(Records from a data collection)
'''

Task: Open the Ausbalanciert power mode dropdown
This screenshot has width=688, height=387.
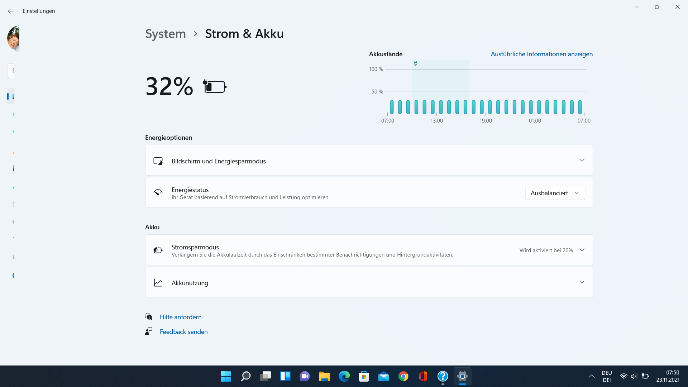Action: [555, 193]
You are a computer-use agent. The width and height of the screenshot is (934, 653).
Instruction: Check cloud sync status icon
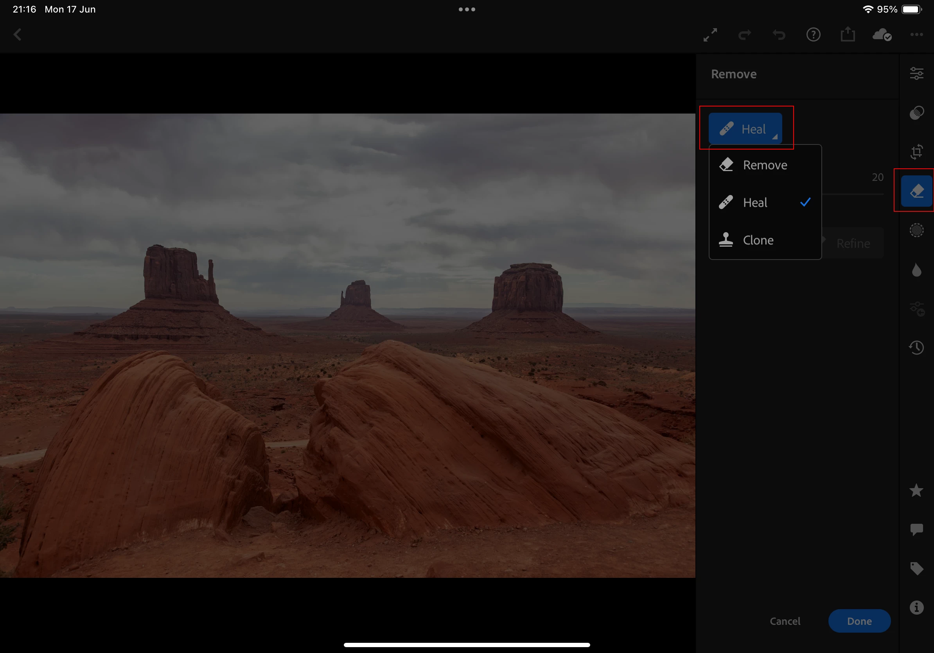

'''

Write out exactly the lines that run from the one containing "This screenshot has width=688, height=387." to the last line of the entries above, both ends kept, pictures left out.

This screenshot has width=688, height=387.
Action: [555, 193]
You are a computer-use agent. The width and height of the screenshot is (934, 653).
Instruction: Check cloud sync status icon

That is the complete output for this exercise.